◆ **SECTION DE TEXTE**:
===

Bernard Dumerchez, une vie de livres et d’art
Musée Départementale de l’Oise, Beauvais
Le MUDO accueille jusqu’au 21 octobre l’exposition « Bernard Dumerchez, une vie de livres et d’art ». Editeur, Bernard Dumerchez développe des collections de livres rares où dialoguent artistes et poètes.
L’entrée donne le ton de l’exposition, on s’y promènera dans un monde de signes et de sens, de couleurs et de formes. On est accueilli par une symphonie de peintres et de poètes contemporains qui ont jalonné le parcours de Bernard Dumerchez. A chacun, il a commandé, sur format A4, un texte, une œuvre originale, une alliance des deux. De grands panneaux ordonnant l’ensemble font œuvre en soi. Bernard Noël y côtoie Roland Topor, Hubert Haddad voisine avec Fernando Arrabal, Antonio Segui répond à Werner Lambersy… Les plus grands noms de la poésie et de la peinture contemporaines sont réunis là.
On passerait des heures à cheminer de ligne en ligne, de l’univers de Jérôme Mesnager à celui de Serge Kantorowicz, des calligrammes de Marie Binet aux poèmes en spirales de Serge Pey. Mais on est à peine dans l’antichambre qui reçoit la lumière du printemps, sous le regard de Rimbaud, une photo du poète à Harar. Mais l’espace s’élargit, Rimbaud sort du cadre, le paysage s’invente dans les traits de peinture de Joël Leick. Ce portrait de Rimbaud, un extrait parmi d’autres d’une œuvre inouïe, une vision de l’éditeur : à partir du texte d’Alain Sancerni, Rimbaud selon Harar, il a provoqué un livre d’artiste d’une densité telle qu’elle touche l’intensité rimbaldienne. On y entre sur la pointe du souffle. Cinquante pages au moins, chacune est une œuvre et chaque exemplaire unique.
On quitte la lumière du jour pour un espace plus fermé, offrant un tête-à-tête avec Velickovic dont l’œuvre transcende l’horreur. En échos aux tableaux, un dessin de l’artiste en regard d’un court poème sur la page ouverte d’un livre rare Visages de l’exil dont on peut lire d’autres extraits en lettres blanches sur le mur pourpre. Car la scénographie époustouflante, conçue par Philippe Coquelet, délivre, plus qu’une exposition, une expérience sensorielle au plus proche de la démarche de création : de l’espace du dedans, pousser les limites, faire advenir des formes inédites.
Pour un tel rendez-vous autour des Editions Dumerchez, Philippe Coquelet était l’homme de la situation, lui qui conçut des expositions magistrales, dans ses centres d’art, l’Échelle, près de Charleville, puis dans celui de Montolieu, lui qui réunit dans ses Editions Rencontres, artistes et poètes. En complicité avec Bernard Dumerchez depuis trente ans, ils stimulent les rencontres artistiques, ouvrent des espaces à la poésie dans ses rapports avec les arts plastiques. L’un comme l’autre sont d’une exigence sans faille, écartant les mièvreries, obligeant les artistes à sortir de leurs rails.

===

◆ **INFORMATIONS EXTRAITES**:
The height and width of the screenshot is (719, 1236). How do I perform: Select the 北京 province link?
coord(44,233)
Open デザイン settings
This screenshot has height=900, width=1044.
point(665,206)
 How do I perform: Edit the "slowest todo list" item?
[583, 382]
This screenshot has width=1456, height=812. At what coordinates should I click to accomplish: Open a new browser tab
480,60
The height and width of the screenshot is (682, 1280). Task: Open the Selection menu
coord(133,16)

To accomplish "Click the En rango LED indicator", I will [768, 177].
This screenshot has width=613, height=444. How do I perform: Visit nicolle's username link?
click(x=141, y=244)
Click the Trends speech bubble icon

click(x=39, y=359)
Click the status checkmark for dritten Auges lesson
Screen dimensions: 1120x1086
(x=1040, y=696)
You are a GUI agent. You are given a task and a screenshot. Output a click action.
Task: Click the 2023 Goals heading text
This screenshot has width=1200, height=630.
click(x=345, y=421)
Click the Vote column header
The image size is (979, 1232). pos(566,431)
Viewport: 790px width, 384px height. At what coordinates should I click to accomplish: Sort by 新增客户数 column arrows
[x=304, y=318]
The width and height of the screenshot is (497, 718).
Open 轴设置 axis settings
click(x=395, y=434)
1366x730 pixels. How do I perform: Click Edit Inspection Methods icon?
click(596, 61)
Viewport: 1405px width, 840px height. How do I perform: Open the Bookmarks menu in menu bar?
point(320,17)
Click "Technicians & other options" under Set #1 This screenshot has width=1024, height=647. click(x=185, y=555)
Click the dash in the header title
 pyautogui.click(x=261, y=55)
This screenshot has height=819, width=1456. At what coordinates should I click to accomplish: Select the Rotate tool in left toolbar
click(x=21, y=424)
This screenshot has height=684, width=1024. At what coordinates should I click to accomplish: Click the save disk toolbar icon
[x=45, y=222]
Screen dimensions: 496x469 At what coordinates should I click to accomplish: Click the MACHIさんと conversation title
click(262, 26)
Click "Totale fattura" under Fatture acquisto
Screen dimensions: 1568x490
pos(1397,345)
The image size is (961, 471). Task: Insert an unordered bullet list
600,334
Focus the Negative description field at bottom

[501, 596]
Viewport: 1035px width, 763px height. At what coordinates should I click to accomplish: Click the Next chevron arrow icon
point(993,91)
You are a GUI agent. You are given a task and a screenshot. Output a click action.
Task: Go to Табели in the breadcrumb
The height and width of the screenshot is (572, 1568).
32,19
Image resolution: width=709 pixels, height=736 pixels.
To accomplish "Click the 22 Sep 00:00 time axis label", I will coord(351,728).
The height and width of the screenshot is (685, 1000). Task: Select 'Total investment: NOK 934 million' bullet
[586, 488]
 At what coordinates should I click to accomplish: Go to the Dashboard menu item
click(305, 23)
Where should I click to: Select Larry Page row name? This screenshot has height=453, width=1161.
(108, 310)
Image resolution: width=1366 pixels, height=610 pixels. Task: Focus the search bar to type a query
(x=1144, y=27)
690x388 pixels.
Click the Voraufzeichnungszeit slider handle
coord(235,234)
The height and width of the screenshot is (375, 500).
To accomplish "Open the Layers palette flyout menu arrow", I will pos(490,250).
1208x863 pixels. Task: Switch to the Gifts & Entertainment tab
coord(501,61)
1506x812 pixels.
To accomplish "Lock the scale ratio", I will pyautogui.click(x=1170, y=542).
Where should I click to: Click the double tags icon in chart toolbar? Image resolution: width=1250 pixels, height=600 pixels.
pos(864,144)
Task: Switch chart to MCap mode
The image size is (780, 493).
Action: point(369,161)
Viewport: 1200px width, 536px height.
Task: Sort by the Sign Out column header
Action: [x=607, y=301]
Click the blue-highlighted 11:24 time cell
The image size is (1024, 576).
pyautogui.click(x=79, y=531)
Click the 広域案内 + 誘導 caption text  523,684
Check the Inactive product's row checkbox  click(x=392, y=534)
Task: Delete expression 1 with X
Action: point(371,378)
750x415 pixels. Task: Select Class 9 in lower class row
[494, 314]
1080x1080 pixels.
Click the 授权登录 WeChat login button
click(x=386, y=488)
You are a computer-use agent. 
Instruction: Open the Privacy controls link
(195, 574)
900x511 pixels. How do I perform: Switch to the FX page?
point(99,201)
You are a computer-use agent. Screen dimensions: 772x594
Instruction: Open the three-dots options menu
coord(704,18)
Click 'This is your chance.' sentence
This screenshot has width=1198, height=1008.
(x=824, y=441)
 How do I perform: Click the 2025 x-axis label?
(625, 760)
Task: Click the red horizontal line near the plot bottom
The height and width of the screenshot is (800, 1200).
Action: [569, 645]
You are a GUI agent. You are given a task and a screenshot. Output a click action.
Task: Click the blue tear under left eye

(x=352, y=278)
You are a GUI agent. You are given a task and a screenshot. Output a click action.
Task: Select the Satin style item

===

◆ **EXERCICE 1**:
Répondez à ces questions d'après le texte sur l'exposition Bernard Dumerchez.
(a) Jusqu'à quelle date le MUDO accueille-t-il l'exposition ?
(b) Sur quel format Bernard Dumerchez a-t-il commandé un texte ou une œuvre à chaque artiste ?
(c) Qui a conçu la scénographie de l'exposition ?
◆ **EXERCICE 2**:
Les affirmations suivantes concordent-elles avec le texte sur l'exposition Bernard Dumerchez ? Répondez par oui ou par non, et citez les mots du texte qui tranchent.
(a) Le livre d'artiste consacré à Rimbaud compte moins de vingt pages.
(b) Bernard Dumerchez et Philippe Coquelet sont complices depuis trente ans.
(c) Des extraits de Visages de l'exil sont écrits en lettres noires sur un mur blanc.
◆ **EXERCICE 3**:
Prolongez le texte sur l'exposition Bernard Dumerchez à partir de sa dernière phrase.
Les entrées ne servent pas ici.

◆ **CORRIGÉ 1**:
(a) Jusqu'au 21 octobre.
(b) Sur format A4.
(c) Philippe Coquelet.

◆ **CORRIGÉ 2**:
(a) Non : « Cinquante pages au moins, chacune est une œuvre et chaque exemplaire unique. »
(b) Oui : « En complicité avec Bernard Dumerchez depuis trente ans ».
(c) Non : « en lettres blanches sur le mur pourpre ».

◆ **CORRIGÉ 3**:
On se promène dans cette exposition comme dans une forêt au printemps, traversée des odeurs des acacias et des tilleuls, des oiseaux en conférences et de cèdres parasols. C’est ainsi qu’on passera plus tard de tableaux de Gérard Titus-Carmel à des encres originales de l’artiste accompagnant ses propres textes, plus loin à des peintures de Claude Viallat dont on retrouve le motif sur un livre de Dominique Sampiéro Bouches cousues qui sonde le silence.
De la pénombre d’un corridor où l’on retrouve Rimbaud, on dévale sur de grandes salles, l’une faisant dialoguer les bols sensuels d’Aliska Lahussen, avec une forme semblant sortir de sa gangue, de Takesada Matsutani. Une autre salle où l’on retrouve le mouvement de Street Art, courant majeur du 21è siècle. Miss.tic, Jeff Aerosol, ont offert pour le temps de l’exposition, des œuvres uniques. Sur des panneaux en bois, comme au coin d’une rue, on reconnait le pochoir de Jeff Aerosol reproduisant le visage de Bob Dylan. Aux murs, on suit la trace des hommes en blancs de Jérôme Mesnager dansant avec le vide.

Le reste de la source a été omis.